Prepare my room to support settling the nervous system
This includes shutting the curtains to block out the street lights, dimming the lights ideally only having the salt lamp and some candles on. I’ll burn some incense as that helps me relax too.
Phone on airplane mode
I don’t have any transmitting devices in my room while I’m asleep. It also means I’m not being kept awake by notifications.
I always have a book on the go, and I’ll read for fifteen minutes or so, before lights out by 10:00PM.
Lauren, BePure Marketing Manager
Since reading the book 'Why We Sleep' by Matthew Walker, my partner and I have started taking our sleep and pre-sleep routines very seriously. We even had four weeks of Sleep Bootcamp!
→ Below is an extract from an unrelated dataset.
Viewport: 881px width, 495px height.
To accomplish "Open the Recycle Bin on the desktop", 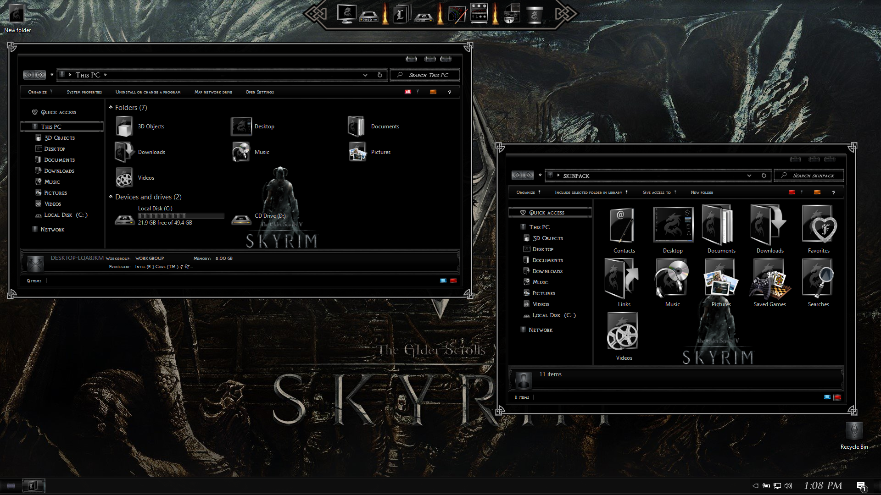I will pos(854,431).
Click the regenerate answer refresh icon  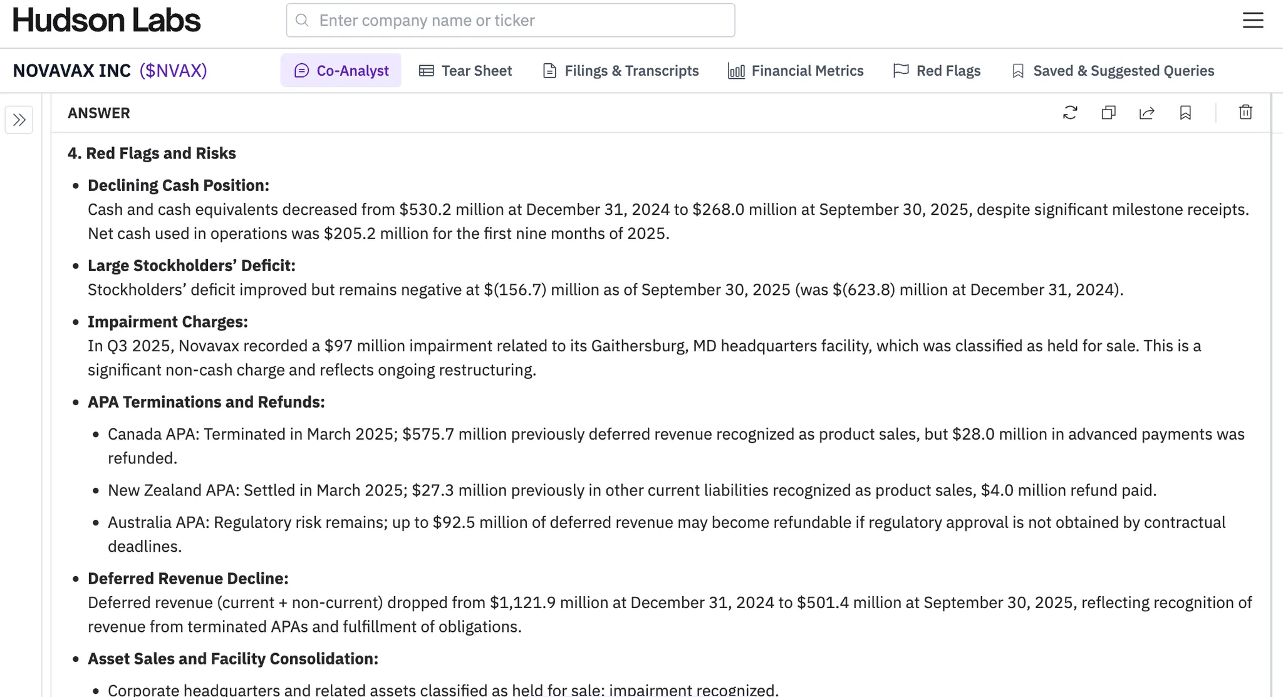click(x=1070, y=113)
Our routine starts at about 6:00PM, which is when we aim to stop having any liquids. I'm the cook in our house, we typically have dinner around 6:30PM.
After eating dinner together, he's on cleanup. Then we'll usually settle onto the couch to watch a documentary or whatever series we're currently into. At 9:00PM we each have a quick hot shower, and then it's to bed with our books until lights out at half nine.
Very occasionally we might stay up slightly later, but we mostly aim to stick to this bedtime so that we get a good 8-9 hours sleep!
Little to no liquids after 6:00PM
Aim to reduce liquids after 6:00PM to stop the bathroom trips in the middle of the night. This also supports digestion of dinner by not diluting our stomach acid.
Eat dinner early
By having a relatively early dinner, it ensures sleep time is used for restorative and regenerative processes which can only happen while asleep, rather than that precious time being used for digestion.
BePure Magnesium Restore
We each take two BePure Magnesium Restore capsules at around 8:00PM which supports the relaxation of our minds and bodies ready for sleep.
Taking a hot shower before bed which helps give us a rise in sleepy time hormone melatonin.
Light off at 9:30PM
Lights off at 9:30PM to ensure we fit in our 8 - 9 hours shut eye before we wake feeling refreshed early the next morning.
When it comes to creating your own bedtime routine, start small and build. Aim to add in one sleep-supporting habit to get you into 'rest and digest' mode. Remember, done is better than perfect!